Search code examples
c++openmpcpu-usage

OpenMP has low CPU usage


My OpenMP Implementation shows a really bad performance. When I profile it with vtune, I have a super low CPU usage and I don't know why. Does anyone have an idea?

Hardware:

  • NUMA architecture with 28 cores (56 Threads)

Implementation:

struct Lineitem {
    int64_t l_quantity;
    int64_t l_extendedprice;
    float l_discount;
    unsigned int l_shipdate;
};

Lineitem* array = (Lineitem*)malloc(sizeof(Lineitem) * array_length);

// array will be filled

#pragma omp parallel for num_threads(48) shared(array, array_length, date1, date2) reduction(+: sum)
for (unsigned long i = 0; i < array_length; i++)
{
     if (array[i].l_shipdate >= date1 && array[i].l_shipdate < date2 &&
         array[i].l_discount >= 0.08f && array[i].l_discount <= 0.1f &&
         array[i].l_quantity < 24)
         {
              sum += (array[i].l_extendedprice * array[i].l_discount);
         }
}

Additionally as information, I am using cmake and clang.


Solution

  • I was able to find the cause of my poor OpenMP performance.
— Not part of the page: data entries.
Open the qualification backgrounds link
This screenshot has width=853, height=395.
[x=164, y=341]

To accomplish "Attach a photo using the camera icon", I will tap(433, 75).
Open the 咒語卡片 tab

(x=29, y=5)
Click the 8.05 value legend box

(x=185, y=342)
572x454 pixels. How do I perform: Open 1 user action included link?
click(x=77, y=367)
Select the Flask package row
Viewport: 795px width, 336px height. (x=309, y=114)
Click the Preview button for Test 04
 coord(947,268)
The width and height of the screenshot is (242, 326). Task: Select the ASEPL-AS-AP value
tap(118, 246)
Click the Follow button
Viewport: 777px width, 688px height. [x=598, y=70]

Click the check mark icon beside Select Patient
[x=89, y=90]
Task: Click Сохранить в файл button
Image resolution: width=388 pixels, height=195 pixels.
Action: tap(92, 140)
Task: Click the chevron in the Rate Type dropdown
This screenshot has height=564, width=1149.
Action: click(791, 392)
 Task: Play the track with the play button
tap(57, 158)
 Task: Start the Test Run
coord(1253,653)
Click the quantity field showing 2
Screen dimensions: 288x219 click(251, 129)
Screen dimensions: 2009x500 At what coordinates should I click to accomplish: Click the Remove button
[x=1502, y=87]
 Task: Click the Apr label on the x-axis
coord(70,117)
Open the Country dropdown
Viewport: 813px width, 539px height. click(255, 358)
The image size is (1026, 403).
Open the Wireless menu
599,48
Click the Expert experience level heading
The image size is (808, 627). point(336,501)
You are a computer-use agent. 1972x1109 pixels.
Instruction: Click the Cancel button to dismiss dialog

I am running my OpenMP code inside a thread pinned to a core. If I don't pin the thread to a core, then the OpenMP code is fast.

    Probably the threads created by OpenMP in the pinned thread are also executed on the core where the pinned thread is pinned. Consequently, the whole OpenMP code runs on only one core with many threads.